*** Opening of Supplied records ***
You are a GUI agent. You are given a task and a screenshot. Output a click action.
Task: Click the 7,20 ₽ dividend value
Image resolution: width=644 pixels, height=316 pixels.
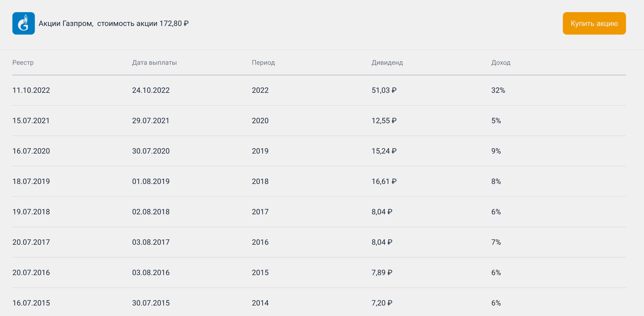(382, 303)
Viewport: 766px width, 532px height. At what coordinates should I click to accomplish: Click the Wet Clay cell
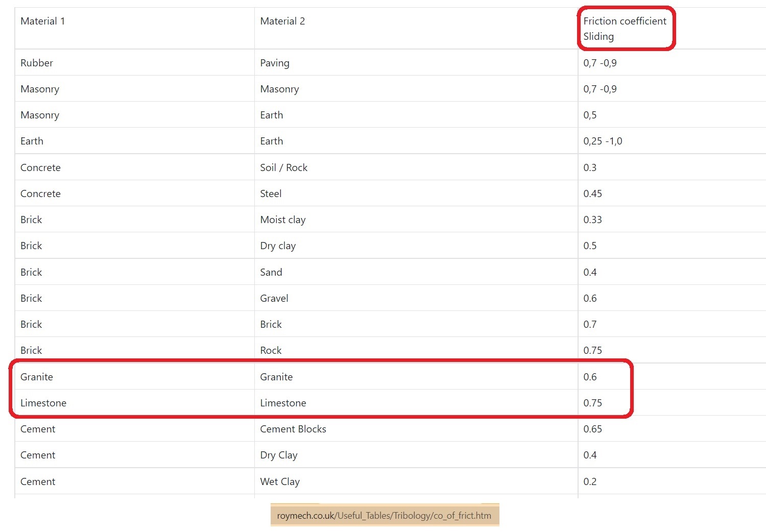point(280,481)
*** Close of Supplied records ***
» Description of the task: Line by line, transcribe the records exactly, omitting the images.

» Expected output:
You are a GUI agent. You are given a task and a screenshot. Output a click action.
Task: Click the 7,20 ₽ dividend value
Image resolution: width=644 pixels, height=316 pixels.
(382, 303)
Viewport: 766px width, 532px height. At what coordinates should I click to accomplish: Click the Wet Clay cell
point(280,481)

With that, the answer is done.